SHORT TASK 1 -
According to the biography of Everett Warner, in what year was he elected a National Academician at the National Academy of Design?
SHORT TASK 2 -
In the biography of Everett Warner, turn the paragraph beginning "An Iowa born artist" into a short bulleted list that keeps its main facts.
SHORT TASK 3 -
Write a continuation of the biography of Everett Warner that picks up after its last sentence.

DOCUMENT SEGMENT -
** Begin **
American, (July 16, 1877–1963)
An Iowa born artist, Everett Warner (1877-1963) was raised in Washington D. C. where he studied at the Corcoran Art School while still in high school. After a stint as an art critic for a D. C. newspaper, Warner attended the Art Student's League in New York City and later the Academie Julian in Paris where he met many Pittsburgh artists studying there. During World War I, Warner designed ship camouflage for the Navy and later he served as a civilian consultant to the armed forces during World War II.
Through his early exposure to the leading American post impressionist painter , Childe Hassam, in Old Lyme, Connecticut, Warner developed a love of impressionist color and brushwork. He became immediately successful as both an oil painter and watercolorist and was elected as a National Academician at the National Academy of Design in New York in 1937.
** End **
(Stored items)
** Begin **
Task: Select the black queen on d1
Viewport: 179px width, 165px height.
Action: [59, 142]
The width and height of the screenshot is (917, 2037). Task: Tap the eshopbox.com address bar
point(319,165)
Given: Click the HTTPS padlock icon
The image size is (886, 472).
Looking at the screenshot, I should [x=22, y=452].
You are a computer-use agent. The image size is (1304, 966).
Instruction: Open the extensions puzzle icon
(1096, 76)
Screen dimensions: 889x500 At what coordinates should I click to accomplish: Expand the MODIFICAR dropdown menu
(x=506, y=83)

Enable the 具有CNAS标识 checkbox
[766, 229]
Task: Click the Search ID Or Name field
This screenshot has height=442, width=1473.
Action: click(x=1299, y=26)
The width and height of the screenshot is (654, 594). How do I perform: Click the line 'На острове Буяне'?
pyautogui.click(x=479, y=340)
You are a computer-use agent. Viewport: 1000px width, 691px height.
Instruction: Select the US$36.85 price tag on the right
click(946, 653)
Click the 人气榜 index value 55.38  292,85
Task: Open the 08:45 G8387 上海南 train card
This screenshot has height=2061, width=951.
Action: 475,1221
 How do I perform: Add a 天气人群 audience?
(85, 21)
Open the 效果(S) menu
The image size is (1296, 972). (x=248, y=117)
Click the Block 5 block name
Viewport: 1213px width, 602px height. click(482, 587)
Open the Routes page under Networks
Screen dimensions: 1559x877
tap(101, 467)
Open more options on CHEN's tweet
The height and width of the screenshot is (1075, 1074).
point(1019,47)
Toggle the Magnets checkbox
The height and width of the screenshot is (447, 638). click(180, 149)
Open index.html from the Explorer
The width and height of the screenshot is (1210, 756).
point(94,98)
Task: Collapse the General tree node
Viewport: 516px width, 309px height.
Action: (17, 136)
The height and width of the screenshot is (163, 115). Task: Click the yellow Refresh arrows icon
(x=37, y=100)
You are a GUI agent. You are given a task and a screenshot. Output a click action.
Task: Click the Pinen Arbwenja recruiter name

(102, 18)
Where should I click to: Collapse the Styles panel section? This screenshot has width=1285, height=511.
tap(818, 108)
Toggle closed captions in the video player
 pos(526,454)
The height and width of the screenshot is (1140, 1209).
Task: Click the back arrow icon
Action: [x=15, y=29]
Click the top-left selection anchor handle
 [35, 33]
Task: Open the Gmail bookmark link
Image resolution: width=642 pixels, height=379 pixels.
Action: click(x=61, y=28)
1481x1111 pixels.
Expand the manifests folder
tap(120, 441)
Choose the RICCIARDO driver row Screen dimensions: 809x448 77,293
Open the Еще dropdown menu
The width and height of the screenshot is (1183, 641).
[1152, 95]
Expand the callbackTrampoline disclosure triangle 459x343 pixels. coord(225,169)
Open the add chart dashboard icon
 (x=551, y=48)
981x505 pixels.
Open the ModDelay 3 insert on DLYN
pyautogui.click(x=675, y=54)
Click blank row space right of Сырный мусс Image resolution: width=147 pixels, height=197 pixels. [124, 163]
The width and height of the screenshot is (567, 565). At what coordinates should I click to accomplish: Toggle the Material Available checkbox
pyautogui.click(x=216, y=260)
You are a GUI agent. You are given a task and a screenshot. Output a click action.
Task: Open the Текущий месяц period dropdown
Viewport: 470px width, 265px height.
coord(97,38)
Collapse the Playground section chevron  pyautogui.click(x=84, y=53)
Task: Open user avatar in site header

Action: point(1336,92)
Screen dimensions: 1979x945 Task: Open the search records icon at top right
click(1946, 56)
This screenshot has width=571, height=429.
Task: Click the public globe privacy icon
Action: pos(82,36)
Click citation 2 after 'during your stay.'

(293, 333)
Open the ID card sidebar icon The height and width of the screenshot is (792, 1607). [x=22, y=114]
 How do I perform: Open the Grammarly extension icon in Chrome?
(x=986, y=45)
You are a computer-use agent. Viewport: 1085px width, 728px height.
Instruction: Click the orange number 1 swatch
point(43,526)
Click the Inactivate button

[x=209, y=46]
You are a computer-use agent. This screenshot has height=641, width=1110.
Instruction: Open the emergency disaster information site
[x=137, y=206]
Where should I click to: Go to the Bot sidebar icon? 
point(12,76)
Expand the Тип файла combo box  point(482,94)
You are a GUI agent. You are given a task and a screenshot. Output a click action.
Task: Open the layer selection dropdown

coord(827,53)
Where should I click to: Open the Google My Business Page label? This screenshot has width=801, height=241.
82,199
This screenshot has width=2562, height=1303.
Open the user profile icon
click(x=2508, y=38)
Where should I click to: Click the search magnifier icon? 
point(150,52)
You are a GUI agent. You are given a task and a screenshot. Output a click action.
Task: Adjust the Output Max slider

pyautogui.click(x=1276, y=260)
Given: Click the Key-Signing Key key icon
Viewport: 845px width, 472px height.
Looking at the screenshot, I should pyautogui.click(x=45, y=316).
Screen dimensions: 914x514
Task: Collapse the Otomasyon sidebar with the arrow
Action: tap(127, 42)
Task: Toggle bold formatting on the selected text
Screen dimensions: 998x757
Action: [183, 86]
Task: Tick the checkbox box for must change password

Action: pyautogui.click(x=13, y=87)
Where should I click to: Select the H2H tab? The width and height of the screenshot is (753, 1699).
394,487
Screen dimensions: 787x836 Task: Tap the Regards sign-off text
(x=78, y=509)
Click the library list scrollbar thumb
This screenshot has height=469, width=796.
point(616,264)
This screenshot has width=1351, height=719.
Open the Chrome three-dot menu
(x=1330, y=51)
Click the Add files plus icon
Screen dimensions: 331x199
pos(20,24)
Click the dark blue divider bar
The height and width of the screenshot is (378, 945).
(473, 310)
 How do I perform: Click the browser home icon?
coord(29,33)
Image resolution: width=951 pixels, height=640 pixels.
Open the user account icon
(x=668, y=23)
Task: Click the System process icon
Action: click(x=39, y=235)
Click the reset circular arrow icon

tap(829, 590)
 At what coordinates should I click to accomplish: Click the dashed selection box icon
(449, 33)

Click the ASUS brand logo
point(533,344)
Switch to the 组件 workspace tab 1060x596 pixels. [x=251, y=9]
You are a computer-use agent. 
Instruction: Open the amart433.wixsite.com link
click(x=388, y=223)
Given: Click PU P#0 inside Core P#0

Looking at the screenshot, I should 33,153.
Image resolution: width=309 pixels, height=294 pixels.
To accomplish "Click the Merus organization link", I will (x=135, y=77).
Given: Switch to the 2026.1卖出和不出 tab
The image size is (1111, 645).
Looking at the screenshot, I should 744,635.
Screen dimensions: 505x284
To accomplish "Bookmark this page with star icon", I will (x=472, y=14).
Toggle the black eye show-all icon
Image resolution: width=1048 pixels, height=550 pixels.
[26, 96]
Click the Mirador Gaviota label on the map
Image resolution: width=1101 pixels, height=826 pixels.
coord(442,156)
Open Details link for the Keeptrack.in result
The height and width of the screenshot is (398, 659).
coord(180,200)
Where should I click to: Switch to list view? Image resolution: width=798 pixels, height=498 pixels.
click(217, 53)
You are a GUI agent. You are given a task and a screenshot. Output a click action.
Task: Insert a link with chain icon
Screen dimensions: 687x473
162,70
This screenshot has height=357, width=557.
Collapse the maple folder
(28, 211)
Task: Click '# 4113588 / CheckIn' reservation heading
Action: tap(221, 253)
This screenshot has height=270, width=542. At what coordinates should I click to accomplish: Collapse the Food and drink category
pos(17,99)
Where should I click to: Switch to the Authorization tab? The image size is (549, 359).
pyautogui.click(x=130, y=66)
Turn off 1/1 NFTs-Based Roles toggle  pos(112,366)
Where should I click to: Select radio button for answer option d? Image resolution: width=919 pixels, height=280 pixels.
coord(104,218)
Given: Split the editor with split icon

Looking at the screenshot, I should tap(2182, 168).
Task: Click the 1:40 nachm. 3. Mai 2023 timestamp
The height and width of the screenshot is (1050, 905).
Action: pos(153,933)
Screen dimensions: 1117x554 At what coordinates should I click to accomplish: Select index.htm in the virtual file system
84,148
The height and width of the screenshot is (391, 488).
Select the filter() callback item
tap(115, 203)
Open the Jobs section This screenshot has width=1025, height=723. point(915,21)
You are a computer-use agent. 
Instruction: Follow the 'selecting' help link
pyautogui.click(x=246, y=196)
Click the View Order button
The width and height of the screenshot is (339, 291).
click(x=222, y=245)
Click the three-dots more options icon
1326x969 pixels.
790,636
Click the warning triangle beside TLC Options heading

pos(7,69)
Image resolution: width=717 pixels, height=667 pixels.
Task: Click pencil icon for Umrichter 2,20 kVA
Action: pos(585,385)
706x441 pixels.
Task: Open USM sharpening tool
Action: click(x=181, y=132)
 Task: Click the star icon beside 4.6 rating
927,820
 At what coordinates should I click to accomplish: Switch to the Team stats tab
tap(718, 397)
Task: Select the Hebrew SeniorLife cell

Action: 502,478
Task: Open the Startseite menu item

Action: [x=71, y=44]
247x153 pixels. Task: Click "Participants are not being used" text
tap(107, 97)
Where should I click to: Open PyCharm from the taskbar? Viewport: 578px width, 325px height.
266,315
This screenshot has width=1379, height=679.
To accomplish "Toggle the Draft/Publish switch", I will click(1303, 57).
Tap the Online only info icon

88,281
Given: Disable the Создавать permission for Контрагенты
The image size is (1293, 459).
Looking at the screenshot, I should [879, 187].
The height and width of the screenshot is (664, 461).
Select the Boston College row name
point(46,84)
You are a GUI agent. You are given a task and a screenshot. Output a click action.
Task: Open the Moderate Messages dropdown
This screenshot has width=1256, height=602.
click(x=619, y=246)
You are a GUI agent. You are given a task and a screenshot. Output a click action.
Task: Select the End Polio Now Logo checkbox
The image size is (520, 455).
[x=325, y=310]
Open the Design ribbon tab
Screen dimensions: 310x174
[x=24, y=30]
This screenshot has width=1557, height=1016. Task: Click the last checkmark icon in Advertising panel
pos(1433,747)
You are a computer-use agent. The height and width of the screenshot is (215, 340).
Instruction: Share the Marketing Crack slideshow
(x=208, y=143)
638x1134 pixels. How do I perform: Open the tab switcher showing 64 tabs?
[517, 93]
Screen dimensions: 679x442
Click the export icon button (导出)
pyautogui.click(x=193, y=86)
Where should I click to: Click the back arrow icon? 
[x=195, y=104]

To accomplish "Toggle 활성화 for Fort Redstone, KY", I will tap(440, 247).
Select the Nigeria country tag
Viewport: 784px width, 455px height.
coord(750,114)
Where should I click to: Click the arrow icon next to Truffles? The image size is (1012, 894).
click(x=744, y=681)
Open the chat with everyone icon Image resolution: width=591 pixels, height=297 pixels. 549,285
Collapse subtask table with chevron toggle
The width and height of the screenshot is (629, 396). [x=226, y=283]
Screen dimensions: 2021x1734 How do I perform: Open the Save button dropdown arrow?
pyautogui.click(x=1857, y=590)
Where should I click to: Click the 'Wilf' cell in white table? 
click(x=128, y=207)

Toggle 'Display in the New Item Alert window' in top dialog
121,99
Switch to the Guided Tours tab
** End **
TASK RESPONSE 1 -
1937

TASK RESPONSE 2 -
- Born in Iowa (1877–1963) and raised in Washington, D.C.
- Studied at the Corcoran Art School while still in high school
- Worked as an art critic for a D.C. newspaper
- Attended the Art Student's League in New York City, then the Academie Julian in Paris, where he met many Pittsburgh artists
- Designed ship camouflage for the Navy during World War I
- Served as a civilian consultant to the armed forces during World War II

TASK RESPONSE 3 -
Warner came to Pittsburgh in 1924 to teach at the Carnegie Institute (now Carnegie Mellon University). His realistic yet impressionistic scenes of Pittsburgh nonetheless tended to downplay the city's industrial soot and smoke. His use of brilliant color and love of bright light is demonstrated in his painting, Panther Hollow. Shown in the winter surrounded by snow, the city seems to shine in the reflected colors of blue, lavender and gold used by the artist.